The benchmark results don't convince me memxor3 and memxor are actually a huge bottleneck by themselves. It does appear to show that my combined implementation is dominated by the cost of AES (which matches when I run a simple test encrypt program with the 'perf' utility):
Algorithm mode Mbyte/s cycles/byte cycles/block memxor aligned 16634.14 0.20 1.61 memxor unaligned 11089.33 0.30 2.41 memxor3 aligned 17261.19 0.19 1.55 memxor3 unaligned01 11549.04 0.29 2.31 memxor3 unaligned11 11181.62 0.30 2.39 memxor3 unaligned12 8485.88 0.39 3.15 aes128 ECB encrypt 2762.38 1.21 19.33 aes128 ECB decrypt 2203.65 1.51 24.24
I tried a few other experiments:
1. Replace memxor/3 with a no-op function (ie. just 'return'): Algorithm mode Mbyte/s cycles/byte cycles/block gcm_aes128 encrypt 1553.08 2.15 34.39 gcm_aes192 encrypt 1428.57 2.34 37.38 gcm_aes256 encrypt 1318.05 2.53 40.52
aes128: 37.63 - 34.39 = 3.24 cycles/block
2. Replace memxor/3,gcm_fill w/ a no-op function: Algorithm mode Mbyte/s cycles/byte cycles/block gcm_aes128 encrypt 1793.37 1.86 29.78 gcm_aes192 encrypt 1625.74 2.05 32.85 gcm_aes256 encrypt 1483.81 2.25 35.99
aes128: 34.39 - 29.78 = 4.61 cycles/block
3. Replace memxor/3, and gcm_fill w/ no-op functions and use POWER9 instructions lxvb16x/stxvb16x to load/store unaligned vectors and avoid the permutes on LE: Algorithm mode Mbyte/s cycles/byte cycles/block gcm_aes128 encrypt 2069.67 1.61 25.80 gcm_aes192 encrypt 1875.97 1.78 28.47 gcm_aes256 encrypt 1717.33 1.94 31.10
aes128: 29.78 - 25.80 = 3.98 cycles/block
So in total, if we assume an ideal (but impossible) zero-cost version for memxor, memxor3, and gcm_fill and avoid permutes via ISA 3.0 vector load/stores we can only account for 11.82 cycles/block; leaving 4.97 cycles/block as an additional benefit of the combined implementation. But all this assumes zero-cost implementations of these building blocks so the improvement of the combined implementation is >5 cycles/block.

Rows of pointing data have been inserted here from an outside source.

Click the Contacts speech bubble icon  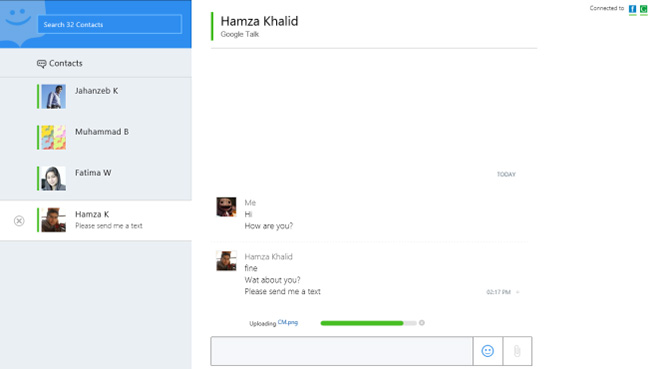[41, 64]
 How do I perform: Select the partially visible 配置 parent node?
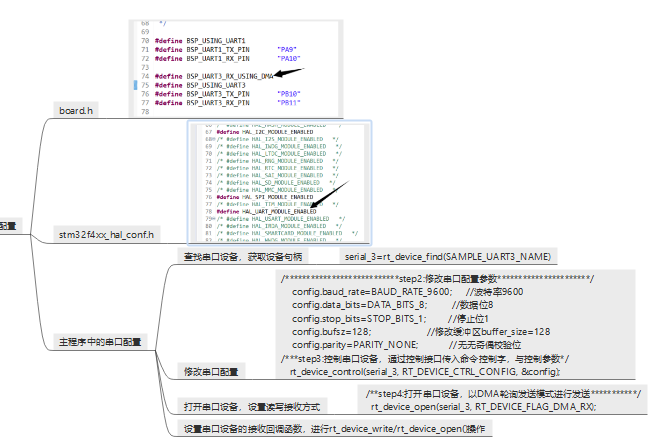tap(8, 226)
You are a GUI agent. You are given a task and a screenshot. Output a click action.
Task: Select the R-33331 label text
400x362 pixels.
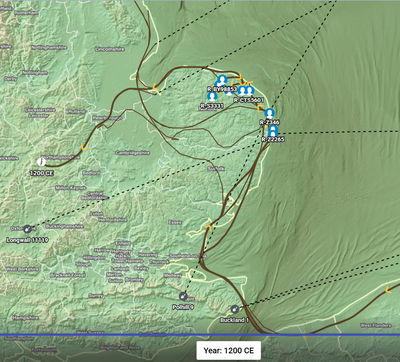click(212, 106)

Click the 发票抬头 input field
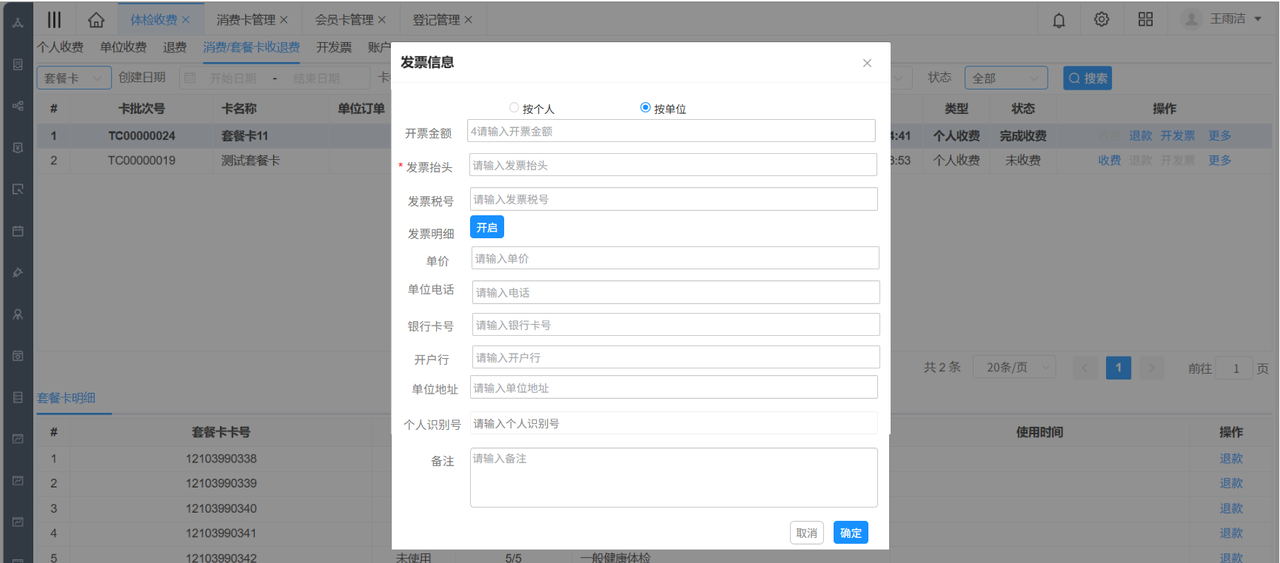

Another potential overhead is that data is stored to memory when passed between these functions. It seems we store a block 3 times, and loads a block 4 times (the additional accesses should be cache friendly, but wills till cost some execution resources). Optimizing that seems to need some kind of combined function. But maybe it is sufficient to optimize something a bit more general than aes gcm, e.g., aes ctr?
This would basically have to replace the nettle_crypt16 function call with arch-specific assembly, right? I can code this up and try it out in the context of AES-GCM.
Thanks! Chris R.
Regards, /Niels
-- Niels Möller. PGP-encrypted email is preferred. Keyid 368C6677. Internet email is subject to wholesale government surveillance.